**Work to complete:** Return all of the entries exactly, with nothing added or left out.

#### Excerpted data

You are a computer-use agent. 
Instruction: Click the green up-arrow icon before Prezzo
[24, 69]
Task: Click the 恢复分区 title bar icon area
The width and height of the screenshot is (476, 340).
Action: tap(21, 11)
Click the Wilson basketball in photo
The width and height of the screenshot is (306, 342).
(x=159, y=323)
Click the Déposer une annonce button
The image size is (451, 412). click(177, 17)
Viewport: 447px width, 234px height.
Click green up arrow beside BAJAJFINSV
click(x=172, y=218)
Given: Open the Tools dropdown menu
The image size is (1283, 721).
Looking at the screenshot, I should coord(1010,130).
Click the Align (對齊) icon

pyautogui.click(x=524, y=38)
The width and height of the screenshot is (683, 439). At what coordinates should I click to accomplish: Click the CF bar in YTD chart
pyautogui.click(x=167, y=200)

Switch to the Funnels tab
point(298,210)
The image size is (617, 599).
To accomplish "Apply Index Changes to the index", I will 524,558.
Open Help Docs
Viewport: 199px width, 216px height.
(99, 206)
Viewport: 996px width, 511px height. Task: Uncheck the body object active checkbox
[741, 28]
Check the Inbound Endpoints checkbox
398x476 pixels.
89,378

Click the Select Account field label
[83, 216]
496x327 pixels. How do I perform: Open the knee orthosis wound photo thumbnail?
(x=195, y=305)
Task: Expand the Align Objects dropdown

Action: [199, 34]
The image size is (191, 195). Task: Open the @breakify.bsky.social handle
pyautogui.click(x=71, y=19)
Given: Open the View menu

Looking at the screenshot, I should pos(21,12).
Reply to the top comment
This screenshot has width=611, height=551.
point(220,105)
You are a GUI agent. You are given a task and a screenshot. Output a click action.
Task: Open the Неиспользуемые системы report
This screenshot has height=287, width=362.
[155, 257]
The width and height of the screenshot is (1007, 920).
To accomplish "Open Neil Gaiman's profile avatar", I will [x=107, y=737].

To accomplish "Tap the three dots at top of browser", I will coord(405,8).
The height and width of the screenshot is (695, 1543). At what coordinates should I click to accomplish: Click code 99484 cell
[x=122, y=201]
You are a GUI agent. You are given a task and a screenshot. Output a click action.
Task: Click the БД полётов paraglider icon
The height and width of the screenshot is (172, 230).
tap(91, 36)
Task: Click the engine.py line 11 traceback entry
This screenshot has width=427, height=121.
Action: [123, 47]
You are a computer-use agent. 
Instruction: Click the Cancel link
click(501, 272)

########

**Response to this exercise:**
You are a computer-use agent. 
Instruction: Click the green up-arrow icon before Prezzo
[24, 69]
Task: Click the 恢复分区 title bar icon area
The width and height of the screenshot is (476, 340).
Action: tap(21, 11)
Click the Wilson basketball in photo
The width and height of the screenshot is (306, 342).
(x=159, y=323)
Click the Déposer une annonce button
The image size is (451, 412). click(177, 17)
Viewport: 447px width, 234px height.
Click green up arrow beside BAJAJFINSV
click(x=172, y=218)
Given: Open the Tools dropdown menu
The image size is (1283, 721).
Looking at the screenshot, I should coord(1010,130).
Click the Align (對齊) icon

pyautogui.click(x=524, y=38)
The width and height of the screenshot is (683, 439). At what coordinates should I click to accomplish: Click the CF bar in YTD chart
pyautogui.click(x=167, y=200)

Switch to the Funnels tab
point(298,210)
The image size is (617, 599).
To accomplish "Apply Index Changes to the index", I will 524,558.
Open Help Docs
Viewport: 199px width, 216px height.
(99, 206)
Viewport: 996px width, 511px height. Task: Uncheck the body object active checkbox
[741, 28]
Check the Inbound Endpoints checkbox
398x476 pixels.
89,378

Click the Select Account field label
[83, 216]
496x327 pixels. How do I perform: Open the knee orthosis wound photo thumbnail?
(x=195, y=305)
Task: Expand the Align Objects dropdown

Action: [199, 34]
The image size is (191, 195). Task: Open the @breakify.bsky.social handle
pyautogui.click(x=71, y=19)
Given: Open the View menu

Looking at the screenshot, I should pos(21,12).
Reply to the top comment
This screenshot has width=611, height=551.
point(220,105)
You are a GUI agent. You are given a task and a screenshot. Output a click action.
Task: Open the Неиспользуемые системы report
This screenshot has height=287, width=362.
[155, 257]
The width and height of the screenshot is (1007, 920).
To accomplish "Open Neil Gaiman's profile avatar", I will [x=107, y=737].

To accomplish "Tap the three dots at top of browser", I will coord(405,8).
The height and width of the screenshot is (695, 1543). At what coordinates should I click to accomplish: Click code 99484 cell
[x=122, y=201]
You are a GUI agent. You are given a task and a screenshot. Output a click action.
Task: Click the БД полётов paraglider icon
The height and width of the screenshot is (172, 230).
tap(91, 36)
Task: Click the engine.py line 11 traceback entry
This screenshot has width=427, height=121.
Action: [123, 47]
You are a computer-use agent. 
Instruction: Click the Cancel link
click(501, 272)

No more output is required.